> **Directions**
In this exercise, reproduce all the entries that follow exactly.

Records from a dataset

########

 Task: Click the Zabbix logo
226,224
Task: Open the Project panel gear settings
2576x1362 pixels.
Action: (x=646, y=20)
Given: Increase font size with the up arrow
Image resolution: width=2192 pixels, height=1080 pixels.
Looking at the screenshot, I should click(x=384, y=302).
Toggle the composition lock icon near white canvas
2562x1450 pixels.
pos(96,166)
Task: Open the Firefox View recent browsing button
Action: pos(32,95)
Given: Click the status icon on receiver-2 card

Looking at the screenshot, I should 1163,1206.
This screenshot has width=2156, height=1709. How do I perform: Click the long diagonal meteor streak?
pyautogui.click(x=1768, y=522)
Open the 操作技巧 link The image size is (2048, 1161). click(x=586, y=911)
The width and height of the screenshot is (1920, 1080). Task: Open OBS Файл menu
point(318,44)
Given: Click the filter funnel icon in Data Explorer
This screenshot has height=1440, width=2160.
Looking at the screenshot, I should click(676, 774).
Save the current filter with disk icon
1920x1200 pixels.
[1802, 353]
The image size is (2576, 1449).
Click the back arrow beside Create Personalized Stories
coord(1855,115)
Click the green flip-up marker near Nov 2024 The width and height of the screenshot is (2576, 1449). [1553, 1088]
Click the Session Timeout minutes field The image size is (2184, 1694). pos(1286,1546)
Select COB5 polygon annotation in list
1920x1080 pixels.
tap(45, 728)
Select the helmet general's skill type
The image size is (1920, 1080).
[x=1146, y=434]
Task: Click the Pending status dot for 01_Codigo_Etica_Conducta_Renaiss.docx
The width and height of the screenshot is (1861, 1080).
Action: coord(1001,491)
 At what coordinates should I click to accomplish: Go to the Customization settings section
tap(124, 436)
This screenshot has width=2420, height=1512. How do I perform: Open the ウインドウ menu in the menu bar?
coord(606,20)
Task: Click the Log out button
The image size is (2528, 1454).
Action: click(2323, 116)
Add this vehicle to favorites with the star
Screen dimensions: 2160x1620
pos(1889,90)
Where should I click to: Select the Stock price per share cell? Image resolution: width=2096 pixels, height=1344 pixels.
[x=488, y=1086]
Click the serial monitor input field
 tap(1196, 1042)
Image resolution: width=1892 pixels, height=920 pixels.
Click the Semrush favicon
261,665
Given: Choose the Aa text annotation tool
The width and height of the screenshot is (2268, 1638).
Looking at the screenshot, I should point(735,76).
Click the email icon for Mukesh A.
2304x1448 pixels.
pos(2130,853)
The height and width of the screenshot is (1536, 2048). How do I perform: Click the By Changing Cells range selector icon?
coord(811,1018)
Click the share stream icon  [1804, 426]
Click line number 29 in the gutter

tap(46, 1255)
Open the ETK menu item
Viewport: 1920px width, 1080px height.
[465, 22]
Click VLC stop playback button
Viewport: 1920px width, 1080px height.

########

> **Answer for the task**
 Task: Click the Zabbix logo
226,224
Task: Open the Project panel gear settings
2576x1362 pixels.
Action: (x=646, y=20)
Given: Increase font size with the up arrow
Image resolution: width=2192 pixels, height=1080 pixels.
Looking at the screenshot, I should click(x=384, y=302).
Toggle the composition lock icon near white canvas
2562x1450 pixels.
pos(96,166)
Task: Open the Firefox View recent browsing button
Action: pos(32,95)
Given: Click the status icon on receiver-2 card

Looking at the screenshot, I should 1163,1206.
This screenshot has width=2156, height=1709. How do I perform: Click the long diagonal meteor streak?
pyautogui.click(x=1768, y=522)
Open the 操作技巧 link The image size is (2048, 1161). click(x=586, y=911)
The width and height of the screenshot is (1920, 1080). Task: Open OBS Файл menu
point(318,44)
Given: Click the filter funnel icon in Data Explorer
This screenshot has height=1440, width=2160.
Looking at the screenshot, I should click(676, 774).
Save the current filter with disk icon
1920x1200 pixels.
[1802, 353]
The image size is (2576, 1449).
Click the back arrow beside Create Personalized Stories
coord(1855,115)
Click the green flip-up marker near Nov 2024 The width and height of the screenshot is (2576, 1449). [1553, 1088]
Click the Session Timeout minutes field The image size is (2184, 1694). pos(1286,1546)
Select COB5 polygon annotation in list
1920x1080 pixels.
tap(45, 728)
Select the helmet general's skill type
The image size is (1920, 1080).
[x=1146, y=434]
Task: Click the Pending status dot for 01_Codigo_Etica_Conducta_Renaiss.docx
The width and height of the screenshot is (1861, 1080).
Action: coord(1001,491)
 At what coordinates should I click to accomplish: Go to the Customization settings section
tap(124, 436)
This screenshot has width=2420, height=1512. How do I perform: Open the ウインドウ menu in the menu bar?
coord(606,20)
Task: Click the Log out button
The image size is (2528, 1454).
Action: click(2323, 116)
Add this vehicle to favorites with the star
Screen dimensions: 2160x1620
pos(1889,90)
Where should I click to: Select the Stock price per share cell? Image resolution: width=2096 pixels, height=1344 pixels.
[x=488, y=1086]
Click the serial monitor input field
 tap(1196, 1042)
Image resolution: width=1892 pixels, height=920 pixels.
Click the Semrush favicon
261,665
Given: Choose the Aa text annotation tool
The width and height of the screenshot is (2268, 1638).
Looking at the screenshot, I should point(735,76).
Click the email icon for Mukesh A.
2304x1448 pixels.
pos(2130,853)
The height and width of the screenshot is (1536, 2048). How do I perform: Click the By Changing Cells range selector icon?
coord(811,1018)
Click the share stream icon  [1804, 426]
Click line number 29 in the gutter

tap(46, 1255)
Open the ETK menu item
Viewport: 1920px width, 1080px height.
[465, 22]
Click VLC stop playback button
Viewport: 1920px width, 1080px height.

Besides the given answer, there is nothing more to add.